┌──

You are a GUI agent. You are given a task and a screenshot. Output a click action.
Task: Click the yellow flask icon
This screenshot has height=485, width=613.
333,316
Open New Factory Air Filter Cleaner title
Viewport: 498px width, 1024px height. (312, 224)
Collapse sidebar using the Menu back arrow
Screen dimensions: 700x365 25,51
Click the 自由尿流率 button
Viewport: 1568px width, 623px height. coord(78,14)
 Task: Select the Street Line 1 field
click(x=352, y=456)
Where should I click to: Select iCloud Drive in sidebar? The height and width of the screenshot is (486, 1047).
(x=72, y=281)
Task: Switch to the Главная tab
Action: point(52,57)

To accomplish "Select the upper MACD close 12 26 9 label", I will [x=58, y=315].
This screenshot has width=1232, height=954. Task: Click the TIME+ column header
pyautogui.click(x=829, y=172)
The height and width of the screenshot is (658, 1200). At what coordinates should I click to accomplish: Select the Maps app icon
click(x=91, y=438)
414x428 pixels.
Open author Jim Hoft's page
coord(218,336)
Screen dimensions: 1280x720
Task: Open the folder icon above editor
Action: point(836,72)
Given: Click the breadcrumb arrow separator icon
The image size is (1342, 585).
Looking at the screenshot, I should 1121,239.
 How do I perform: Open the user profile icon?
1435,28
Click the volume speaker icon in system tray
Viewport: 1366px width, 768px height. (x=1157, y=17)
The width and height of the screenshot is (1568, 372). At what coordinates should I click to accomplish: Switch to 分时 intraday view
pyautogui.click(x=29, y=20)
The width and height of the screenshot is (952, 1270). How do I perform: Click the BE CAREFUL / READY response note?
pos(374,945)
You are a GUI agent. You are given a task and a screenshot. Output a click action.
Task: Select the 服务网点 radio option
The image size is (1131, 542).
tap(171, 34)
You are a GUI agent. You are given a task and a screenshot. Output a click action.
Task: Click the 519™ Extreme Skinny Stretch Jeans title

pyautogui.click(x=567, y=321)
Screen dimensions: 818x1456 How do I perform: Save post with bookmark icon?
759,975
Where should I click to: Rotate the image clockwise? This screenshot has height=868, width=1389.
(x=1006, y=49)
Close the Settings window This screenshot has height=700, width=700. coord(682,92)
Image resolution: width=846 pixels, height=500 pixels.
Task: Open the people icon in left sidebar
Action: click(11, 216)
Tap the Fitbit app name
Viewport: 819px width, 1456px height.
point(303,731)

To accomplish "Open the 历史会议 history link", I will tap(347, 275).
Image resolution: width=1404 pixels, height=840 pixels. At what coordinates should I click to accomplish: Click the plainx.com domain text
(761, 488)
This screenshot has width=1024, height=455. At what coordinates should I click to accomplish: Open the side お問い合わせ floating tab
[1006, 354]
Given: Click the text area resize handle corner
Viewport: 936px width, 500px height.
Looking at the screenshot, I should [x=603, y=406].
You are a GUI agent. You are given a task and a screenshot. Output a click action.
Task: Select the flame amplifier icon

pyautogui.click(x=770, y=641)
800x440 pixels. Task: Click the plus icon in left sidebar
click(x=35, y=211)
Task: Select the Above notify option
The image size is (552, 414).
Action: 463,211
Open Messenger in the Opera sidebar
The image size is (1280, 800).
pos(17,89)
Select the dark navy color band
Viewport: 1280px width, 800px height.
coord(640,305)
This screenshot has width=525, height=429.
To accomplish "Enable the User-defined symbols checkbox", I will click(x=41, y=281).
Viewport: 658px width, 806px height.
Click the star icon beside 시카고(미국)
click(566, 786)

└──

- _ACTIVITY_: Exact reproduction of all the material is needed.

- _TASK RESULT_:
You are a GUI agent. You are given a task and a screenshot. Output a click action.
Task: Click the yellow flask icon
This screenshot has height=485, width=613.
333,316
Open New Factory Air Filter Cleaner title
Viewport: 498px width, 1024px height. (312, 224)
Collapse sidebar using the Menu back arrow
Screen dimensions: 700x365 25,51
Click the 自由尿流率 button
Viewport: 1568px width, 623px height. coord(78,14)
 Task: Select the Street Line 1 field
click(x=352, y=456)
Where should I click to: Select iCloud Drive in sidebar? The height and width of the screenshot is (486, 1047).
(x=72, y=281)
Task: Switch to the Главная tab
Action: point(52,57)

To accomplish "Select the upper MACD close 12 26 9 label", I will [x=58, y=315].
This screenshot has width=1232, height=954. Task: Click the TIME+ column header
pyautogui.click(x=829, y=172)
The height and width of the screenshot is (658, 1200). At what coordinates should I click to accomplish: Select the Maps app icon
click(x=91, y=438)
414x428 pixels.
Open author Jim Hoft's page
coord(218,336)
Screen dimensions: 1280x720
Task: Open the folder icon above editor
Action: point(836,72)
Given: Click the breadcrumb arrow separator icon
The image size is (1342, 585).
Looking at the screenshot, I should 1121,239.
 How do I perform: Open the user profile icon?
1435,28
Click the volume speaker icon in system tray
Viewport: 1366px width, 768px height. (x=1157, y=17)
The width and height of the screenshot is (1568, 372). At what coordinates should I click to accomplish: Switch to 分时 intraday view
pyautogui.click(x=29, y=20)
The width and height of the screenshot is (952, 1270). How do I perform: Click the BE CAREFUL / READY response note?
pos(374,945)
You are a GUI agent. You are given a task and a screenshot. Output a click action.
Task: Select the 服务网点 radio option
The image size is (1131, 542).
tap(171, 34)
You are a GUI agent. You are given a task and a screenshot. Output a click action.
Task: Click the 519™ Extreme Skinny Stretch Jeans title

pyautogui.click(x=567, y=321)
Screen dimensions: 818x1456 How do I perform: Save post with bookmark icon?
759,975
Where should I click to: Rotate the image clockwise? This screenshot has height=868, width=1389.
(x=1006, y=49)
Close the Settings window This screenshot has height=700, width=700. coord(682,92)
Image resolution: width=846 pixels, height=500 pixels.
Task: Open the people icon in left sidebar
Action: click(11, 216)
Tap the Fitbit app name
Viewport: 819px width, 1456px height.
point(303,731)

To accomplish "Open the 历史会议 history link", I will tap(347, 275).
Image resolution: width=1404 pixels, height=840 pixels. At what coordinates should I click to accomplish: Click the plainx.com domain text
(761, 488)
This screenshot has width=1024, height=455. At what coordinates should I click to accomplish: Open the side お問い合わせ floating tab
[1006, 354]
Given: Click the text area resize handle corner
Viewport: 936px width, 500px height.
Looking at the screenshot, I should [x=603, y=406].
You are a GUI agent. You are given a task and a screenshot. Output a click action.
Task: Select the flame amplifier icon

pyautogui.click(x=770, y=641)
800x440 pixels. Task: Click the plus icon in left sidebar
click(x=35, y=211)
Task: Select the Above notify option
The image size is (552, 414).
Action: 463,211
Open Messenger in the Opera sidebar
The image size is (1280, 800).
pos(17,89)
Select the dark navy color band
Viewport: 1280px width, 800px height.
coord(640,305)
This screenshot has width=525, height=429.
To accomplish "Enable the User-defined symbols checkbox", I will click(x=41, y=281).
Viewport: 658px width, 806px height.
Click the star icon beside 시카고(미국)
click(566, 786)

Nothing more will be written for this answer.